Start of TASK DATA

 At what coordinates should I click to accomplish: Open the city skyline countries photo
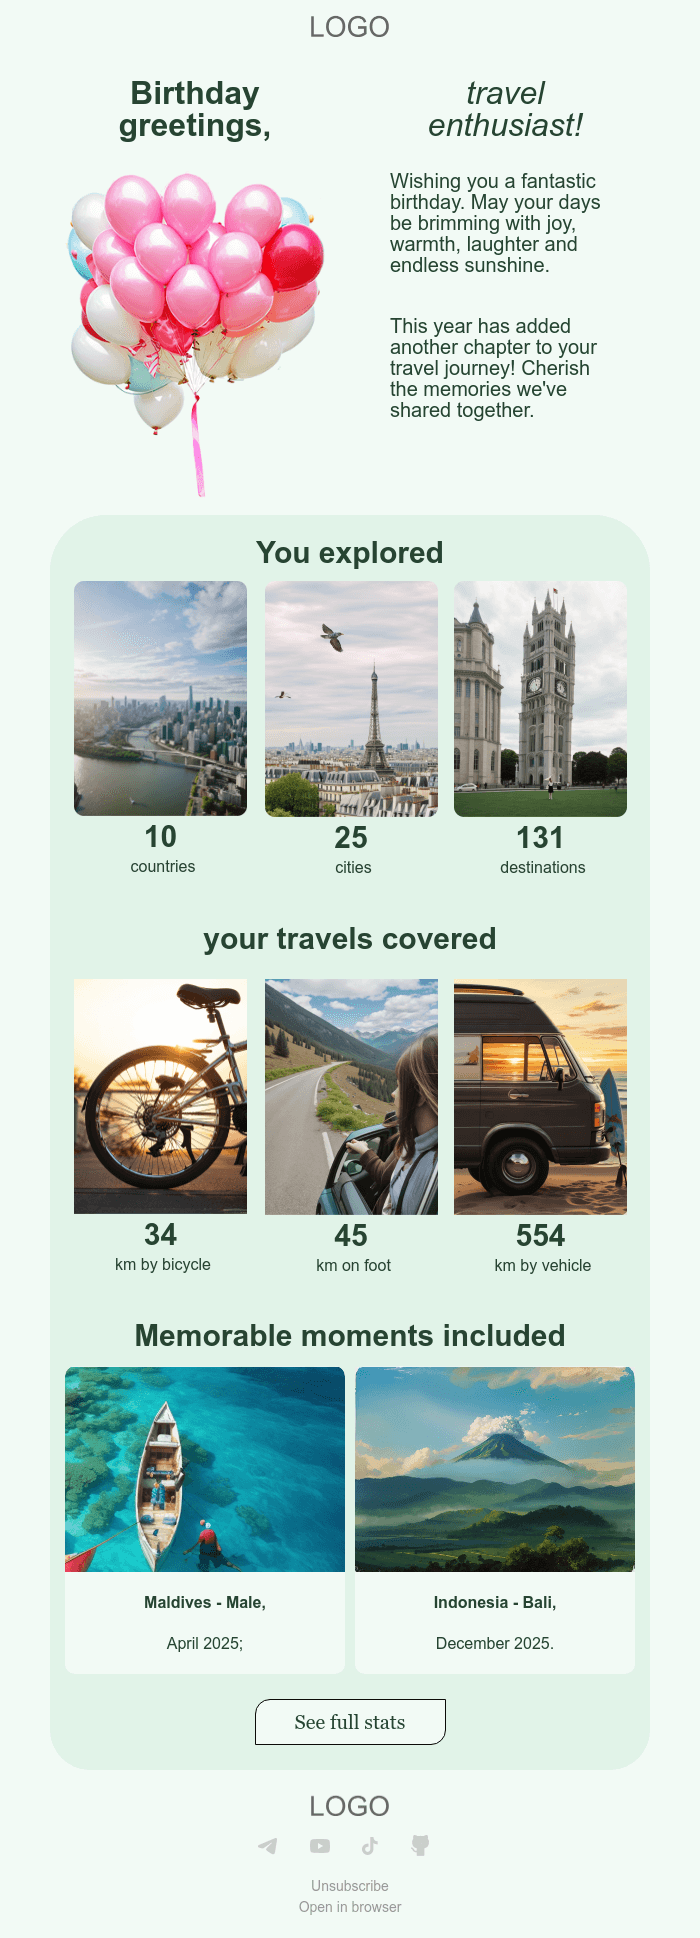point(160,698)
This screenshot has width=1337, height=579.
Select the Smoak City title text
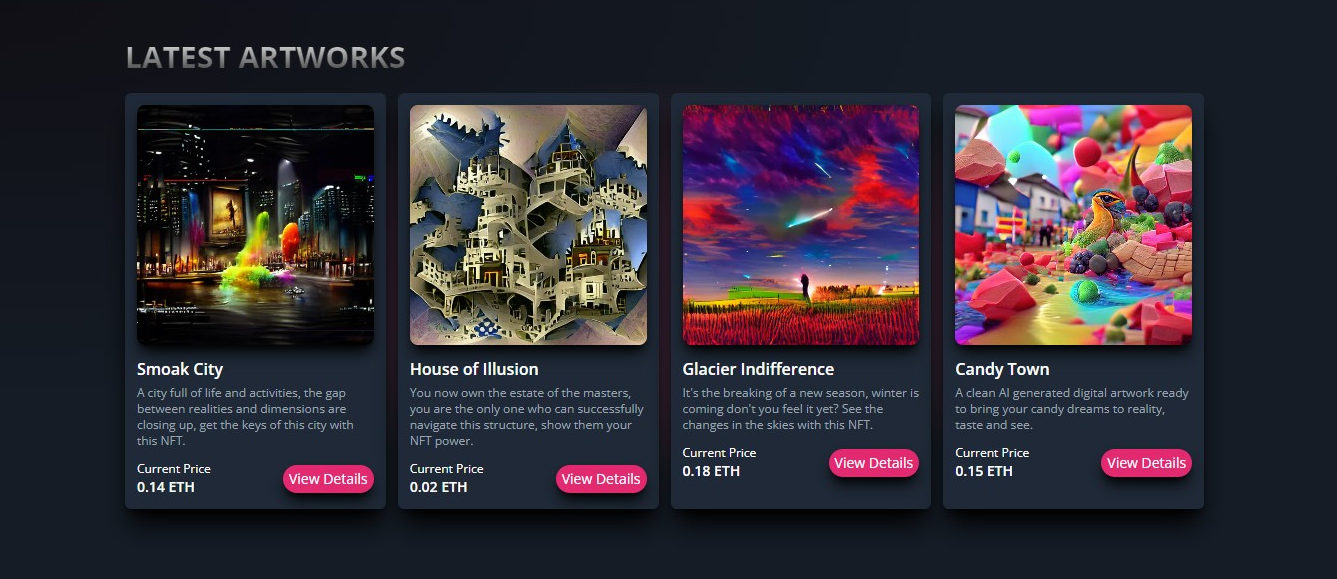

End of TASK DATA
Start of TASK DATA

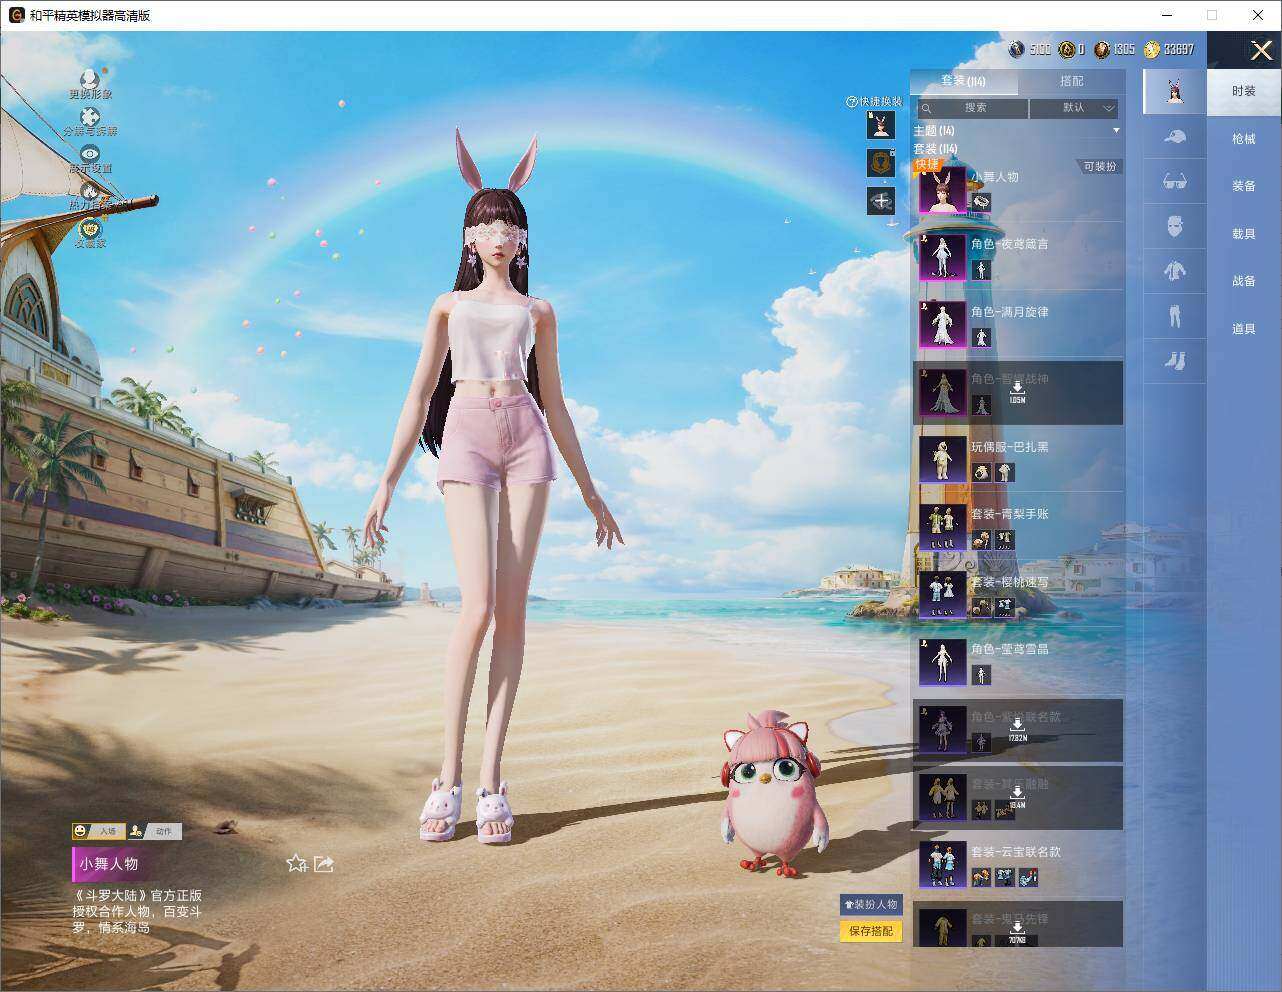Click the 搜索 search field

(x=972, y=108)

End of TASK DATA

ACTIVITY | Within the data above, the lines from the one with "This screenshot has width=1337, height=579." to the one with "Select the Smoak City title text" must be repeated exactly; no other line belongs in the answer.

TASK SOLUTION |
This screenshot has width=1337, height=579.
Select the Smoak City title text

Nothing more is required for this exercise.